Once we get to the teaching-my-girlfriend-how-to-ride-my-motorcycle-scene and a painful drunken duet of "You're So Vain," there's no doubt this movie has run out of gas. Films this familiar shouldn't be this long or desperate. Since nothing truly new can be added to movies of this sort, a 90-minute limit needs to be imposed as a courtesy to all involved.
Obviously, there's nothing wrong with formula if a spark between the two leads is evident and a sense of enthusiasm can be mustered from the cast. Maid in Manhattan proved there's life still left in this old recipe. Days is an example of what happens when filmmakers try to pull the formula off with stale ingredients.
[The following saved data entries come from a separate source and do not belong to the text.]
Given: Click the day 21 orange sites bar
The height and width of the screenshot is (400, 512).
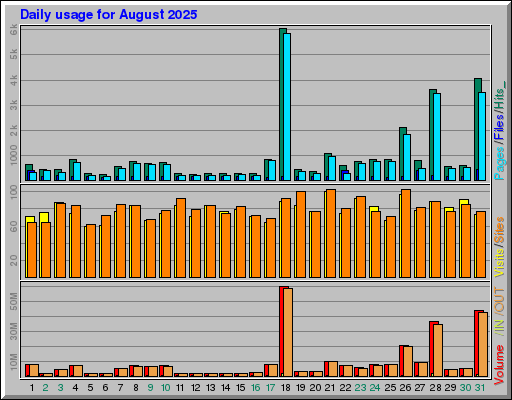Looking at the screenshot, I should coord(331,233).
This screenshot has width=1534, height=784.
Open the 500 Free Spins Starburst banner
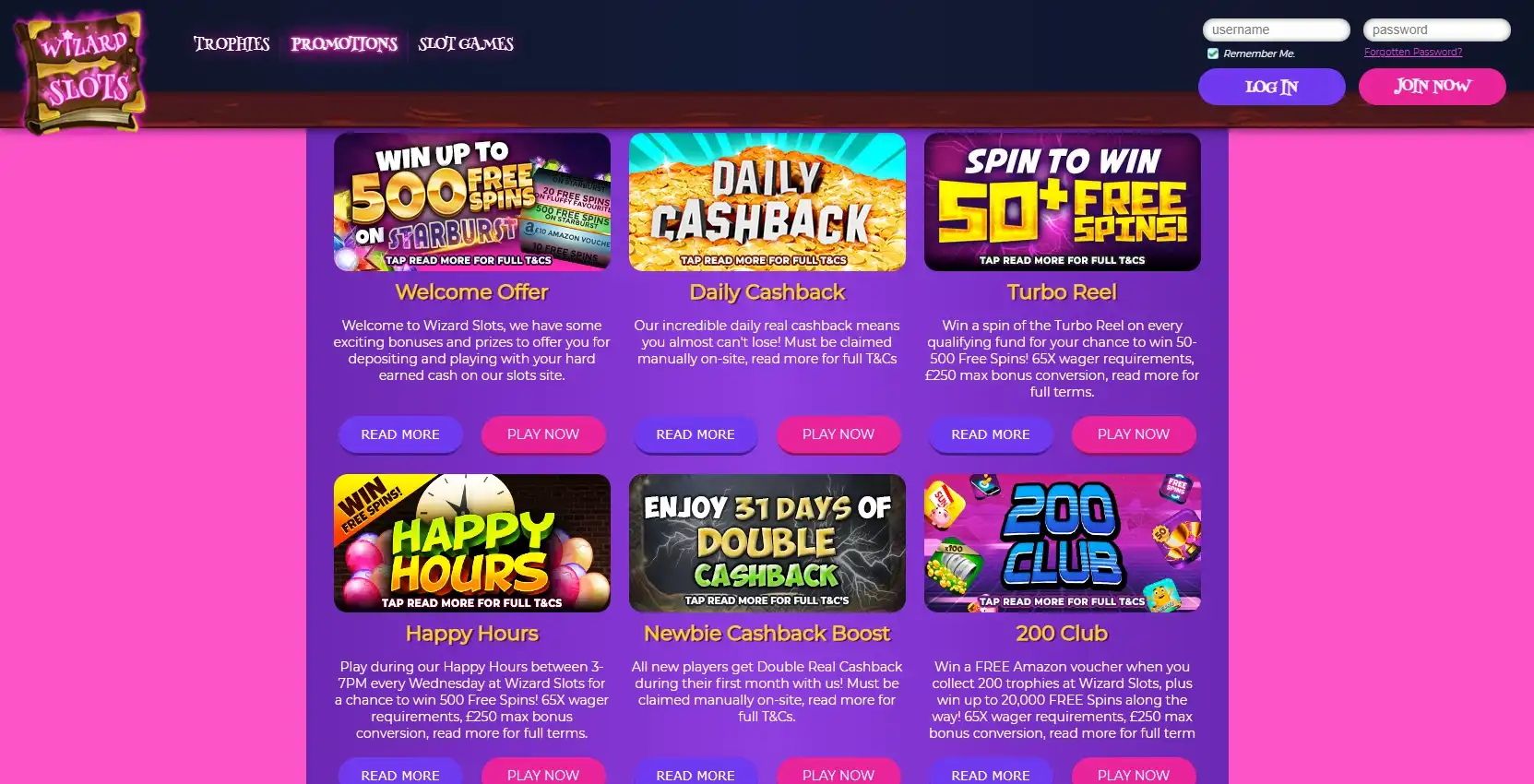472,202
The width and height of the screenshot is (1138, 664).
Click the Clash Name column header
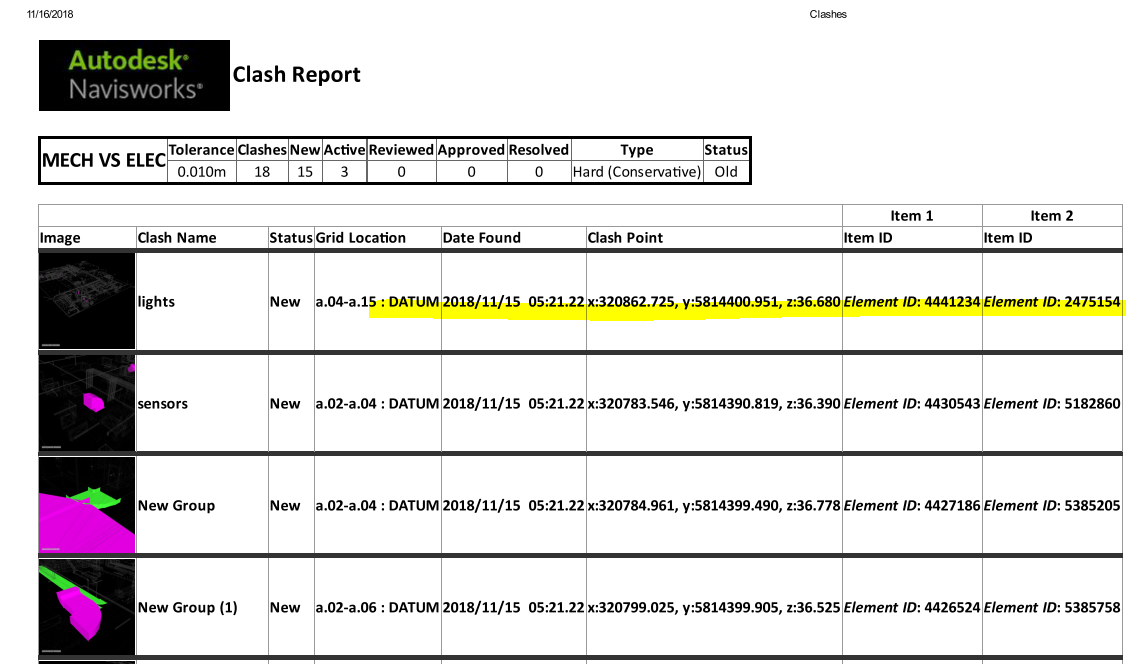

Hudson and McConaughey do their best to create that necessary spark and come close to succeeding, but it's all an exercise and they know it. What this film needs is the charm of Cary Grant, the spunk of Jean Arthur, and the rapid-fire direction of Howard Hawks. They could make the old seem new again standing on their heads. Days has studied the dance and knows the steps, but tries so hard to impress, all involved end up tripping over themselves.